Wednesday, July 06, 2011

More About E-Publishing

In his essay Michael Stackpole writes:
When you get to the end of this blog, you’ll see advertisements for books of mine. I know from experience, that the advertisement will sell, over the next week, a dozen copies of the books mentioned. The ones sold off my website will pay me 95% of the asking price immediately. The ones sold through Amazon will make me 70% which gets paid in 60 days.

A dozen books a week is 624 a year. Stackpole prices his books at $5. This results in aa annual gross of $3,120. Stackpole's net will be between $2,964 and $2,184, depending on whether the books sell off his website or at Amazon.

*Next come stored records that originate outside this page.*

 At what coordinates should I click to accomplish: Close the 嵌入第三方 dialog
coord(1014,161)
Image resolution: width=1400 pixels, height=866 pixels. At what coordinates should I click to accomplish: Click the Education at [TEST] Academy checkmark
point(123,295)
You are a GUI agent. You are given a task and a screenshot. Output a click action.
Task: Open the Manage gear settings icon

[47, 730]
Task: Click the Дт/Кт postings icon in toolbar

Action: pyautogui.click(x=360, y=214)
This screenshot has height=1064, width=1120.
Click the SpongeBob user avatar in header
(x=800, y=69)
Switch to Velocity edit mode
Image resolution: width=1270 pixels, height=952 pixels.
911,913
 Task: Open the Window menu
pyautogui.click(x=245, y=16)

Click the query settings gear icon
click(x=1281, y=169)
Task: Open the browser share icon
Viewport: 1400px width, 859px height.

Kelly and Lyda and Doug and Naomi can correct me, but my understanding is the current New York advance for a book by a new author is $5,000. I think there's an argument for selling to the New York houses, if you can.

The old advice for SF short fiction was start with the top markets, the ones that pay the best and are the most visible, and then work down.

It would seem to me that the hierarchy for novels starts with the New York houses, then goes to the SF specialty presses. Like the New York houses, the specialty presses produce books that look like science fiction. Some of them can get their books into chains. All of them (I think) are on Amazon. They have websites and catalogs. Many of them sell at conventions. And the best of them have good reputations. What they publish is worth looking at.

I would put self-publishing last. You get to keep more the revenue, if you self-publish, but you also do more work; and you are alone, without whatever help a publisher can provide.

When does one self-publish? My tendency right now would be to self-publish work that cannot be otherwise sold. Short story collections are very hard to sell, especially to the New York houses. Out-of-print novels have almost no market. You aren't going to make a lot of money, unless you have an extraordinary back list. But money is money, and it will mean that people who like your work can find it.

(Having said that, all of my out-of-print novels are available on Amazon, along with the three small press books I have done. All of Lyda's Archangel books are available, as are all of Naomi's books. Of course, if they are being sold by used book sellers, we don't get a cut.)

I would also argue that it's important to keep publishing, to remind yourself and the world that you are alive and writing. So if you hit a dry spell and can't sell, it may be a really good idea to self-publish a chapbook or collection or novel. It's another line in your bibliography. It's a new and recent publication date at Amazon.

1 Comments:

Blogger Eleanor said...

I had a moment of panic when I realized that Stackpole might have meant: "I will sell a dozen copies of each of the books listed at the bottom of this essay." So I looked. He has adverts for two books. Only one is an e-book. So my figures for his e-book revenue remain okay.